[WHAT YOU SHOULD DO] Reproduce the rows below word for word, starting at the first one and stopping after the line that contains "tap(196, 217)".

::::

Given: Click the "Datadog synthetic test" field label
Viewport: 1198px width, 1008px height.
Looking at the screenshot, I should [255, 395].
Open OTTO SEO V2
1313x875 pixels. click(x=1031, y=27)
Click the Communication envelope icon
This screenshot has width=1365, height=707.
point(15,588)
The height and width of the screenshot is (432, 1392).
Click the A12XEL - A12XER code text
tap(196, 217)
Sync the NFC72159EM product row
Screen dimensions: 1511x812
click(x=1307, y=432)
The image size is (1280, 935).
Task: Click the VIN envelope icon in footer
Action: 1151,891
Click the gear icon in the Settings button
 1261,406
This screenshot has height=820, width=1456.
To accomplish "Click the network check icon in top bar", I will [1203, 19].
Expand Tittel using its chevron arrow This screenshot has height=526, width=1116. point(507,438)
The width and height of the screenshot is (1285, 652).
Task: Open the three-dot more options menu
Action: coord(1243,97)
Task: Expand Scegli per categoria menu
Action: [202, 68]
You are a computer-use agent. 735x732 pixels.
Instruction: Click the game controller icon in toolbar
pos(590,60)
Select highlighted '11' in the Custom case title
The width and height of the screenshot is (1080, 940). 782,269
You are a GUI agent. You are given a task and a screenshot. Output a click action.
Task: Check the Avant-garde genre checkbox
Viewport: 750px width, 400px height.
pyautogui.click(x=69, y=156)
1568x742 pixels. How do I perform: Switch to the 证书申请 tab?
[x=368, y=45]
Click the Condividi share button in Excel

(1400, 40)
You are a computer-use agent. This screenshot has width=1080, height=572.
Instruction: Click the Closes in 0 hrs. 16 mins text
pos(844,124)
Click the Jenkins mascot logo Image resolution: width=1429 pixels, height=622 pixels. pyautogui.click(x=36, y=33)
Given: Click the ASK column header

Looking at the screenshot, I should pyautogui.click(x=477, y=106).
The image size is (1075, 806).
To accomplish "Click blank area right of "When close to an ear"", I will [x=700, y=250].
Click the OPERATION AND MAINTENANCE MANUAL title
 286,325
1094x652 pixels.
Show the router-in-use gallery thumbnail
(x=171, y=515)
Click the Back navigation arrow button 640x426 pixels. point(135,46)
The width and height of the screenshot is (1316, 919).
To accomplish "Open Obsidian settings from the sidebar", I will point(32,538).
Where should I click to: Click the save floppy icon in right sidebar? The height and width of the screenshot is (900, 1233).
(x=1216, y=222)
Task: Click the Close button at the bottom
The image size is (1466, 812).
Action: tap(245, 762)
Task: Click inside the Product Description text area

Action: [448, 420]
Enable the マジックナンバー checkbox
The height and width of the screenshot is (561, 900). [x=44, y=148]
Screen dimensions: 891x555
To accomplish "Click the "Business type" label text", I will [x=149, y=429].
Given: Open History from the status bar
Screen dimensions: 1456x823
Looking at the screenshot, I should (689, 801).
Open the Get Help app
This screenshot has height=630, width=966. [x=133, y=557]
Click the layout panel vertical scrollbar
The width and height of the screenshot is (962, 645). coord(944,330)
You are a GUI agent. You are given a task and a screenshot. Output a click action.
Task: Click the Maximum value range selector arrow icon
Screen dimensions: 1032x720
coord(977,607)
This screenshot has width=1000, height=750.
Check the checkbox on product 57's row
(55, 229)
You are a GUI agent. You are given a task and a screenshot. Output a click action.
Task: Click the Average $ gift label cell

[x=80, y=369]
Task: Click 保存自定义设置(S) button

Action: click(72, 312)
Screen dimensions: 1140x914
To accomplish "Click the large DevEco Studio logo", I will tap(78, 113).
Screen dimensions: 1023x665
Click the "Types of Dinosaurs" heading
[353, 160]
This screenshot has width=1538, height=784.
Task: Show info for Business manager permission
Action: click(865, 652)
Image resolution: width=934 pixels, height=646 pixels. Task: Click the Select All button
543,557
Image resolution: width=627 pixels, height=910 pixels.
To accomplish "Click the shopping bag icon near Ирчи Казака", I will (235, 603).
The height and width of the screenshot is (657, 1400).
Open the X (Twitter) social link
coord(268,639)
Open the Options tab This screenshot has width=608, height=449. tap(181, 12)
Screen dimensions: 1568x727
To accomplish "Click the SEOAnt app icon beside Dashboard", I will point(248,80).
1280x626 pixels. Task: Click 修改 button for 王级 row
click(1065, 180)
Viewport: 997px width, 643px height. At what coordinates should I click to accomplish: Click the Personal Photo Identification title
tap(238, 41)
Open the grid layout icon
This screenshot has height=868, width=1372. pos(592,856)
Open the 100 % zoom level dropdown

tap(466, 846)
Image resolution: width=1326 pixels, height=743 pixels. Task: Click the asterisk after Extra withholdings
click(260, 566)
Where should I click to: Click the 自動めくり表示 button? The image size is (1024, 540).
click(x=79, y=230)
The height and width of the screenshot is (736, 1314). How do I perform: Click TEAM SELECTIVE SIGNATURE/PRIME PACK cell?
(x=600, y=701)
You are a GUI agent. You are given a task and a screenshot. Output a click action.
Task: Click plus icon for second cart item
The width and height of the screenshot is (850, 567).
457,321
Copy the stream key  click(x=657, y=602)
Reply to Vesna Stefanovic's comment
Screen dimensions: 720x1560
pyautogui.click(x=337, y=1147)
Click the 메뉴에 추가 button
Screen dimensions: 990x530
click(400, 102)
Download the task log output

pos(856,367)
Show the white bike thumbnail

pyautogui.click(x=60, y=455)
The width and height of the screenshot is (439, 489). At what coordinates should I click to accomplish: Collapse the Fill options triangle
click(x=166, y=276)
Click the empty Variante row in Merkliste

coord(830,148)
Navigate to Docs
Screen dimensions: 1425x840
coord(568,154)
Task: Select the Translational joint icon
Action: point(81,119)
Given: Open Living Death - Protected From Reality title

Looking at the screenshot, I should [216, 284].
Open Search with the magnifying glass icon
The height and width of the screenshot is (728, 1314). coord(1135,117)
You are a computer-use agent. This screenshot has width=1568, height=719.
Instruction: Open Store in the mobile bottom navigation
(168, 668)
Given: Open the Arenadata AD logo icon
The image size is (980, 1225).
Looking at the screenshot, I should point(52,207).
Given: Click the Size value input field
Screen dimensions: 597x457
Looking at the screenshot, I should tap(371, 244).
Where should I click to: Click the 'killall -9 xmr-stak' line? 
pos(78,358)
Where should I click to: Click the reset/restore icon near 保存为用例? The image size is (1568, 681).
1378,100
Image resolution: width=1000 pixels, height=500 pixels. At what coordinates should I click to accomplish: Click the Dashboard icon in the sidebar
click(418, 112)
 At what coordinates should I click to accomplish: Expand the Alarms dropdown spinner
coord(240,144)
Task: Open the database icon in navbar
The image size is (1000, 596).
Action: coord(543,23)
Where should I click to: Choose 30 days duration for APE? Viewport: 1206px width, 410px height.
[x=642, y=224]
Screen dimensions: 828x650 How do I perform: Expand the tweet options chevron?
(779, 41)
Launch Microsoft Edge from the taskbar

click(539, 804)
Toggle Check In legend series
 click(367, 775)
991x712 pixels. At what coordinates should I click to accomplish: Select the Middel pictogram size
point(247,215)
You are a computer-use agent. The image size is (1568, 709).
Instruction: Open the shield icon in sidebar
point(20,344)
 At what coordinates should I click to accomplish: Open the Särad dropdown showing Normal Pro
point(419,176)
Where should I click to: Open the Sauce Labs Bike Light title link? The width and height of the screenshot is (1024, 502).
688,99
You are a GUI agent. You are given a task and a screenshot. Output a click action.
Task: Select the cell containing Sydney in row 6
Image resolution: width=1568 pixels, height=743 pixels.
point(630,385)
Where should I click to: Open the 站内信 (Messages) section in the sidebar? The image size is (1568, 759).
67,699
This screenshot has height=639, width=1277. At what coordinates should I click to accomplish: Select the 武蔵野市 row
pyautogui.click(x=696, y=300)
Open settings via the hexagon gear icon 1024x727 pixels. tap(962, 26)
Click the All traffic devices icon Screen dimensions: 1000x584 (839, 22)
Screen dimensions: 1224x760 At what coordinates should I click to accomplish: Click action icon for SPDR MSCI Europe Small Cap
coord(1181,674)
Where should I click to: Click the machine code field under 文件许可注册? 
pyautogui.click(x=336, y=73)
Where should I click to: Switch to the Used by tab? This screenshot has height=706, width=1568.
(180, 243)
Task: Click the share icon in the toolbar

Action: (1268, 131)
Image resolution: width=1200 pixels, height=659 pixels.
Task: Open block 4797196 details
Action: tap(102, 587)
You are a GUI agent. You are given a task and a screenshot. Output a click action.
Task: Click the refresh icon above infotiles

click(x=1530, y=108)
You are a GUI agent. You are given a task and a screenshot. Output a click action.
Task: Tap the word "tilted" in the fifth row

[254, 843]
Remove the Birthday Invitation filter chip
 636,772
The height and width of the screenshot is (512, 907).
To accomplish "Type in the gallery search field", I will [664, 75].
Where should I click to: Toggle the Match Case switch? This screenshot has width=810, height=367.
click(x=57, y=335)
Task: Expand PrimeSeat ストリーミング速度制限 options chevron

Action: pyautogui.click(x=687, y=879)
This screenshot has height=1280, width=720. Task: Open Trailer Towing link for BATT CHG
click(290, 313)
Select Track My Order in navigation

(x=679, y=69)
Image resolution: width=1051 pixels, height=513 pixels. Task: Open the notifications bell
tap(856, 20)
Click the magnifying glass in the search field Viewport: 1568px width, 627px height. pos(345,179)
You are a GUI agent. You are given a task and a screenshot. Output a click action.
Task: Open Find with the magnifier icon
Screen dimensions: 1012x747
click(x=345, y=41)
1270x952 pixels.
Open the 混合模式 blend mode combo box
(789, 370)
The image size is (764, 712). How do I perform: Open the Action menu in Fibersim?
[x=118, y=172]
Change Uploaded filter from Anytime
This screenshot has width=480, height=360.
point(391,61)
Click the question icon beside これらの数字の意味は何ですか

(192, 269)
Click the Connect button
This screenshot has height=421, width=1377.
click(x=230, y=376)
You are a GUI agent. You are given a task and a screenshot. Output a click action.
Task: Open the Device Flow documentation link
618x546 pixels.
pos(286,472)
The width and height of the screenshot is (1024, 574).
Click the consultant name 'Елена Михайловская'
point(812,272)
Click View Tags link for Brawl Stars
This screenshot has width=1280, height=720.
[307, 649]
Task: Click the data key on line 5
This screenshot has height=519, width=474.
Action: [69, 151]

::::

[EXERCISE ANSWER]
Given: Click the "Datadog synthetic test" field label
Viewport: 1198px width, 1008px height.
Looking at the screenshot, I should [255, 395].
Open OTTO SEO V2
1313x875 pixels. click(x=1031, y=27)
Click the Communication envelope icon
This screenshot has width=1365, height=707.
point(15,588)
The height and width of the screenshot is (432, 1392).
Click the A12XEL - A12XER code text
tap(196, 217)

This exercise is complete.